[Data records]
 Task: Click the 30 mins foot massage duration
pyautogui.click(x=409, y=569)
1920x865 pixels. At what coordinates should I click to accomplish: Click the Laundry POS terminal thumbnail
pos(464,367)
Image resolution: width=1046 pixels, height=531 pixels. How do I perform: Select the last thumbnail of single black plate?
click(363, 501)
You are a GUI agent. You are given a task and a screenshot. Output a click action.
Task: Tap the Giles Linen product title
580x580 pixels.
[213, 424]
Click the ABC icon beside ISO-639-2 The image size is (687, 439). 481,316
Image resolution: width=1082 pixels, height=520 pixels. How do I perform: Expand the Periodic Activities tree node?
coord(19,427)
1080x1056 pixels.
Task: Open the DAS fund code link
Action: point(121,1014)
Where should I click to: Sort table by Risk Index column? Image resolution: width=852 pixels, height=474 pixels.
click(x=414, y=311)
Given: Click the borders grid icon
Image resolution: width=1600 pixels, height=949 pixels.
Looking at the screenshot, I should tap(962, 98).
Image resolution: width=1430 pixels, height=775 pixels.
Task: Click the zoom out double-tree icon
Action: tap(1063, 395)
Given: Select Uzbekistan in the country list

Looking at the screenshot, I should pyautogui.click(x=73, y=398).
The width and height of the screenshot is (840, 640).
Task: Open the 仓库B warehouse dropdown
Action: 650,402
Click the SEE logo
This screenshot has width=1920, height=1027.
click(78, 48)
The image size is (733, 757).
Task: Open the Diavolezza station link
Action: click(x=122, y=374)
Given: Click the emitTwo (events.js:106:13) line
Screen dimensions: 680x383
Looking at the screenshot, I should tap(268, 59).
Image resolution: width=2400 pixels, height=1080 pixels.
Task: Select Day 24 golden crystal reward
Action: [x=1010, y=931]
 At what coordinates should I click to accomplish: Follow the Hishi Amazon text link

**Task:** Give back exactly the lines above starting at the line where "You are a GUI" appears and ending at the line where "Click the SEE logo" appears, both included, with no other lines.

**Reply to the exercise:**
You are a GUI agent. You are given a task and a screenshot. Output a click action.
Task: Tap the Giles Linen product title
580x580 pixels.
[213, 424]
Click the ABC icon beside ISO-639-2 The image size is (687, 439). 481,316
Image resolution: width=1082 pixels, height=520 pixels. How do I perform: Expand the Periodic Activities tree node?
coord(19,427)
1080x1056 pixels.
Task: Open the DAS fund code link
Action: point(121,1014)
Where should I click to: Sort table by Risk Index column? Image resolution: width=852 pixels, height=474 pixels.
click(x=414, y=311)
Given: Click the borders grid icon
Image resolution: width=1600 pixels, height=949 pixels.
Looking at the screenshot, I should tap(962, 98).
Image resolution: width=1430 pixels, height=775 pixels.
Task: Click the zoom out double-tree icon
Action: tap(1063, 395)
Given: Select Uzbekistan in the country list

Looking at the screenshot, I should pyautogui.click(x=73, y=398).
The width and height of the screenshot is (840, 640).
Task: Open the 仓库B warehouse dropdown
Action: 650,402
Click the SEE logo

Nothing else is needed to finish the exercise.